Memory retention after aversive olfactory classical conditioning is depicted as the solid line and is composed of at least two types of memory, anesthesia-sensitive memory (ASM) and anesthesia-resistant (ARM) memory. Experimental studies have revealed that Rac1 is involved in the biochemistry of forgetting ASM whereas cdc42 is involved in the biochemistry of forgetting ASM.

Cdc42 is essential for filopodia extensions in developing neurons (Heasman and Ridley, 2008) and may regulate the number of dendritic spines in adult animals (Kim et al., 2013; Moutin et al., 2016). Postnatal deletion of Cdc42 leads to deficits in synaptic plasticity and in remote memory recall (Kim et al., 2014). In Aplysia, serotonin stimulates Cdc42 activity to initiate the reorganization of the presynaptic actin network, leading to outgrowth of filopodia for the learning-related formation of new varicosities (Udo et al., 2005).

Rac1-dependent forgetting in vertebrates

Although Rac1 has been reported to regulate synaptic plasticity and memory in vertebrates, it is difficult to align these studies among themselves and with the Drosophila studies because vertebrate memory studies have often failed to measure acquisition, focused on different forms of memory that engage different brain regions, and have employed training protocols extending over several days. For instance, Haditsh et al., (2009) report that removing Rac1 in adult pyramidal neurons using a CaMKIIα>Cre recombinase transgene impairs hippocampal LTP and reduces the rate of acquiring spatial memory across a week of training in the water maze, but this occurred without impairing memory tested subsequently in probe trials.
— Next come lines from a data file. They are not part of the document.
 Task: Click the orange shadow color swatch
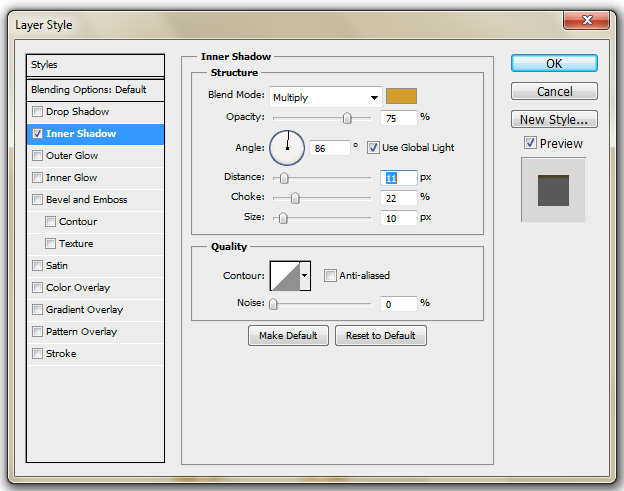click(x=402, y=97)
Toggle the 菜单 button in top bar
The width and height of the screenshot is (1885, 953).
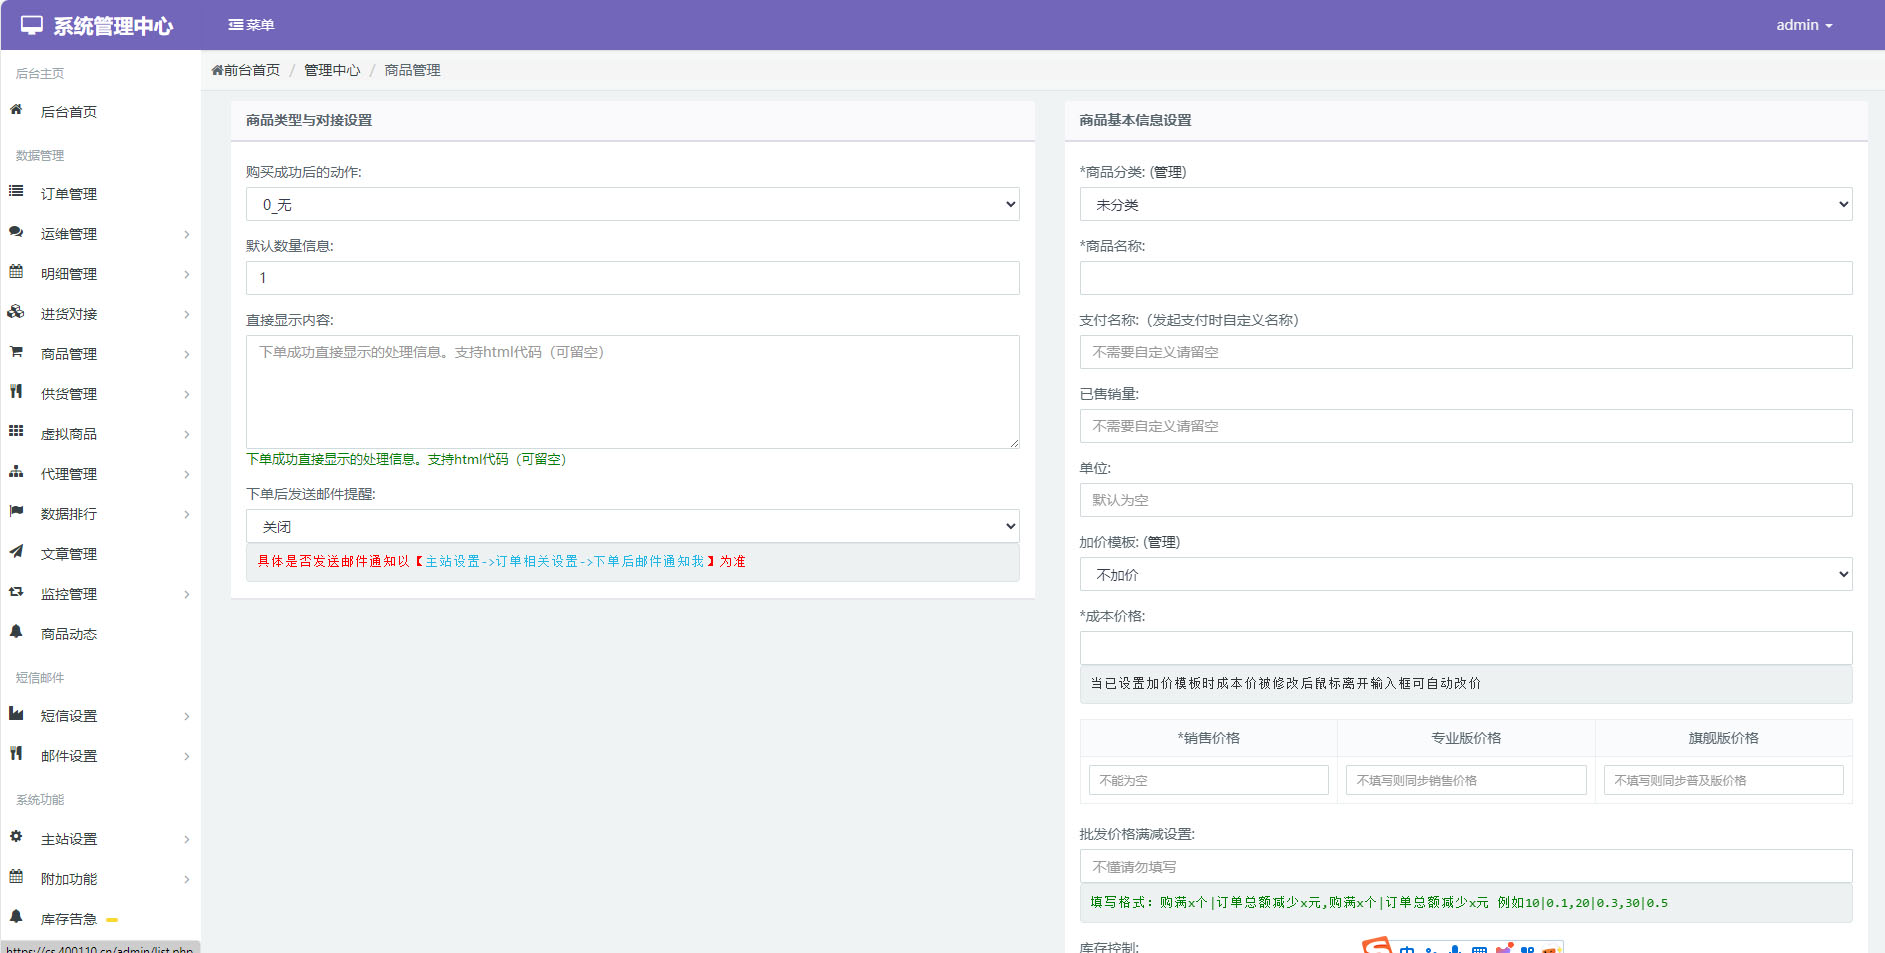coord(251,25)
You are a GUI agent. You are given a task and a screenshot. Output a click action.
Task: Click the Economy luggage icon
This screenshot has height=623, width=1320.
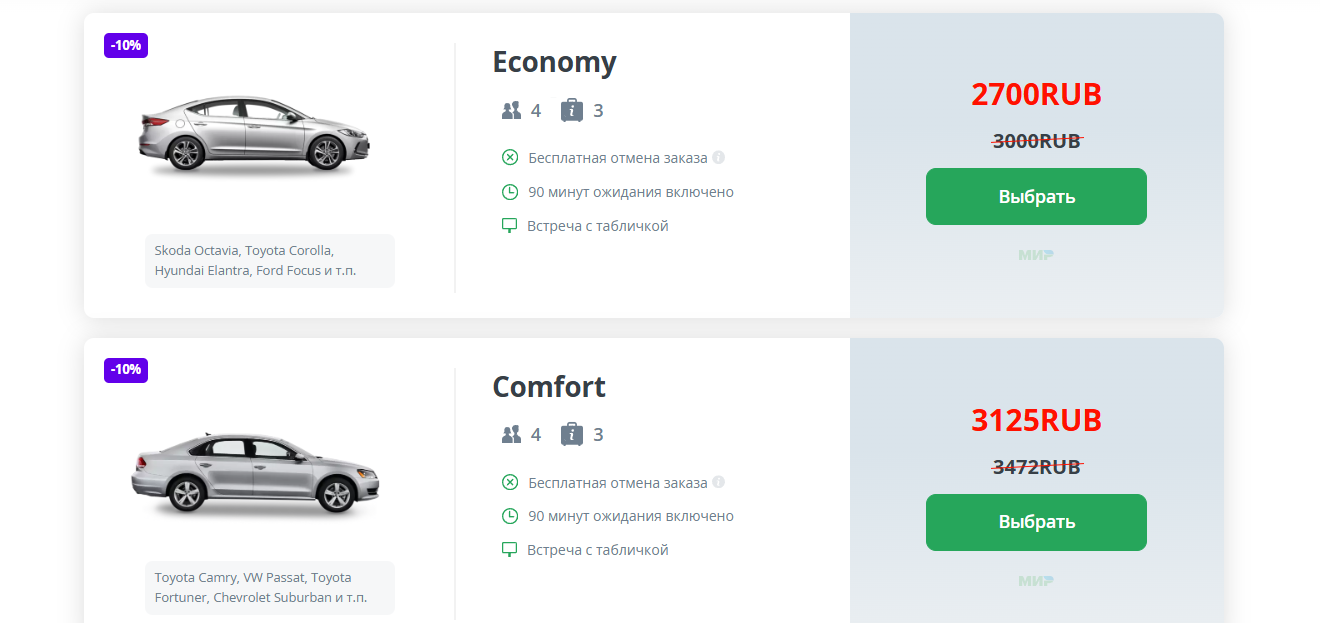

In contrast, Oh et al., (2010) report that genetically enhancing basal Rac1 activity impairs the acquisition of spatial memory and subsequent performance in probe trials. Gao et al., (2015) tested auditory fear conditioning in mice deficient in Rac1 activity in the basolateral amygdala and discovered impaired STM and LTM without altering acquisition. Jiang et al., (2016) have reported that inhibiting Rac in the hippocampus increases memory after massed, contextual fear conditioning, while activating Rac weakens memory produced by spaced, contextual fear conditioning.

A more recent study provided data that are consistent with a conserved role for Rac1 in the active forgetting. Increased activation of Rac1 in the mouse hippocampus through targeted expression of constitutively active mutant Rac1 accelerates decay of object-recognition memory by about 3-fold (Liu et al., 2016). Conversely, inhibition of Rac1 activity by expressing a dominant-negative mutant Rac1 significantly prolongs memory. Inhibiting Rac1 activity also completely blocks interference-induced forgetting. Surprisingly, these perturbations of hippocampal Rac1 activity were without effect on contextual fear conditioned memory or cued (tone:shock) trace memory. This study is consistent with the conclusion that Rac1-dependent forgetting functions in vertebrate organisms. However, the data do hint at an undiscovered complexity of active forgetting. Active forgetting will likely prove to employ multiple signaling systems and cellular processes in cell- and memory-type specific ways.

Neurogenesis-based forgetting

Throughout life, neurons are continuously added to the dentate gyrus with the rate of neurogenesis being modulated with stimulation from enriched environments, physical activity, and other factors. Neurogenesis remodels hippocampal circuits and has been suggested as a mechanism for clearing memory traces (Feng et al., 2001; Deisseroth et al., 2004). Indeed, increasing neurogenesis after memory formation promotes forgetting in adult mice. Infant mice have high levels of hippocampal neurogenesis and exhibit rapid forgetting; reducing the rate of neurogenesis attenuates forgetting (Akers et al., 2014). These studies establish hippocampal neurogenesis as one mechanism for forgetting, seemingly distinct from Rac1- and actin-dependent changes in synaptic structure. Nevertheless, Rac1 may also be involved in neurogenesis-based forgetting. Rac1 is required for a learning-evoked increase in the rate of neurogenesis (Haditsch et al., 2013). Loss of Rac1 exerts no effect on the basal level of neurogenesis, nor does it impact the experience-evoked increase in survival of young neurons, but the number of new neurons formed due to learning is reduced. This learning-evoked, and Rac1-dependent mechanism for neurogenesis may serve as a mechanism for clearing hippocampal memory engrams.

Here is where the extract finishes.